## EXTRAIT DU TEXTE
-=-=-

16. Le même jour, le conseil de la requérante a formulé la même demande auprès de la Commission, au motif qu'il apparaissait désormais que sa cliente n'avait pas violé son engagement et n'avait pas de commentaires additionnels à faire valoir.

17. Par télécopie du 12 janvier 1998, le conseil de la requérante a réitéré sa demande.

18. Les 26 et 27 janvier 1998, des agents de la Commission ont procédé à des vérifications au siège de la requérante.

19. Par lettre du 30 janvier 1998, la Commission a fait savoir à la requérante qu'elle considérait désormais que cette dernière avait respecté, pendant le troisième trimestre de l'année 1997, le prix moyen minimal à l'exportation fixé dans son engagement pour le saumon éviscéré avec tête et que, dès lors, elle n'avait plus de raisons de croire à une violation dudit engagement.

20. Par lettre du 2 février 1998, la Commission a informé la requérante qu'elle avait l'intention de proposer au Conseil de ne pas imposer de droits définitifs et que, dès lors, les droits provisoires institués par le règlement n° 2529-97 ne devraient pas être confirmés. Elle a ajouté que, conformément à l'article 10, paragraphe 2, du règlement n° 384-96, les montants déposés au titre de ces droits provisoires seraient libérés pour autant que le Conseil ne décide pas de les percevoir définitivement en tout ou partie.

-=-=-

## À FAIRE
Rendez mot pour mot le passage de l'extrait du texte qui va de « 16. Le même » à « réitéré sa demande. », ces deux bouts compris. Vous n'avez pas besoin des lignes.

## MATÉRIEL

-=-=-

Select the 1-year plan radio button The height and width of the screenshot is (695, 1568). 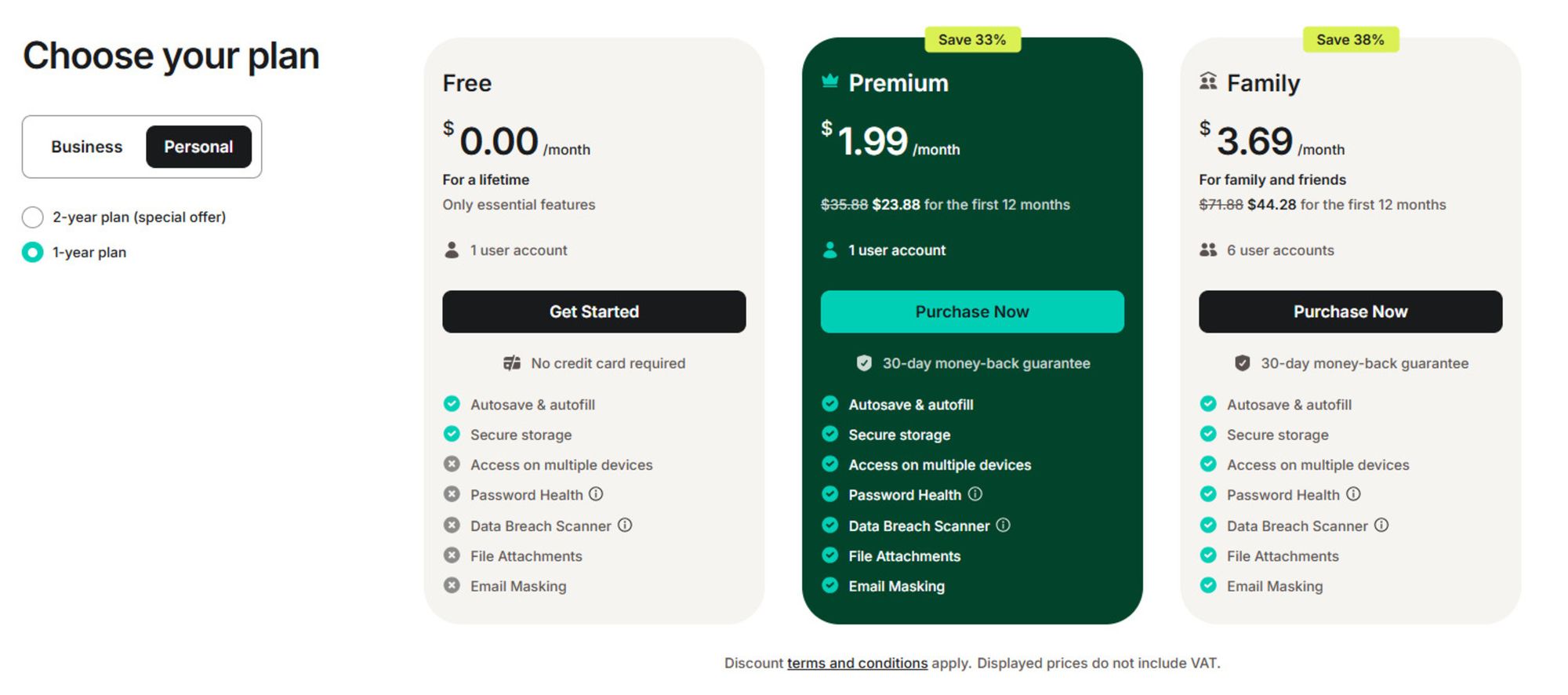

-=-=-

## RÉSULTAT
16. Le même jour, le conseil de la requérante a formulé la même demande auprès de la Commission, au motif qu'il apparaissait désormais que sa cliente n'avait pas violé son engagement et n'avait pas de commentaires additionnels à faire valoir.

17. Par télécopie du 12 janvier 1998, le conseil de la requérante a réitéré sa demande.